YOUR INSTRUCTIONS: Starting at the line with "This screenshot has width=1701, height=957." and going on through the line with "This screenshot has height=716, width=954.", reproduce each line in the records below exactly and nothing more.

DATA SHOWN:
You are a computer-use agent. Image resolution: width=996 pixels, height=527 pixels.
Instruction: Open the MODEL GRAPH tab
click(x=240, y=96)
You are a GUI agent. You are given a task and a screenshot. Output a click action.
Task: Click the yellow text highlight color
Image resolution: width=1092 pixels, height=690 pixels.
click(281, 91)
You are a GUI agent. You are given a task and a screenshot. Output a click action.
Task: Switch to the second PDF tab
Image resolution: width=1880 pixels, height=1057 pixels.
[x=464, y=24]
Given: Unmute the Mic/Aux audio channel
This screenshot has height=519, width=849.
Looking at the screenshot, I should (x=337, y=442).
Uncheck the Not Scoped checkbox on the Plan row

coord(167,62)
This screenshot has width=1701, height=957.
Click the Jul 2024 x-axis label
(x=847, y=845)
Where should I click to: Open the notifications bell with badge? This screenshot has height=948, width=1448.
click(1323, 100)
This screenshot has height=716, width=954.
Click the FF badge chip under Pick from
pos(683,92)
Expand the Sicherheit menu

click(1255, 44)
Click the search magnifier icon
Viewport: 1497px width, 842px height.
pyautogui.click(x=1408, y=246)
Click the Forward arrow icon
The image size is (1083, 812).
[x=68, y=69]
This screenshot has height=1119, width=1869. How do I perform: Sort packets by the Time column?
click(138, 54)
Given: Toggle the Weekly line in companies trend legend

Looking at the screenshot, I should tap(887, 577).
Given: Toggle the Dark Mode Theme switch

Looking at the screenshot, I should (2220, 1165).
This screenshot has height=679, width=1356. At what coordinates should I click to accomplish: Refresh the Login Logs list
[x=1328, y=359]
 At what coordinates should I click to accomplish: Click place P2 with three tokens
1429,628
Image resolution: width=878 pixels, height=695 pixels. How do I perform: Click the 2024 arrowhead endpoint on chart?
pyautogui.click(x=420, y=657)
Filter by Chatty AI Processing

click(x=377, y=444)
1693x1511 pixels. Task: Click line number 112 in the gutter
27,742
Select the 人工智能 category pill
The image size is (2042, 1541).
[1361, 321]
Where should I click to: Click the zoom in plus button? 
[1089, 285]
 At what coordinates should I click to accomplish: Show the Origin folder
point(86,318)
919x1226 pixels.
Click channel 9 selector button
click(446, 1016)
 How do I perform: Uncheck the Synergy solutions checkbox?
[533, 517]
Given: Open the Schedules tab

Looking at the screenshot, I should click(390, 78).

RESULT:
This screenshot has width=1701, height=957.
Click the Jul 2024 x-axis label
(x=847, y=845)
Where should I click to: Open the notifications bell with badge? This screenshot has height=948, width=1448.
click(1323, 100)
This screenshot has height=716, width=954.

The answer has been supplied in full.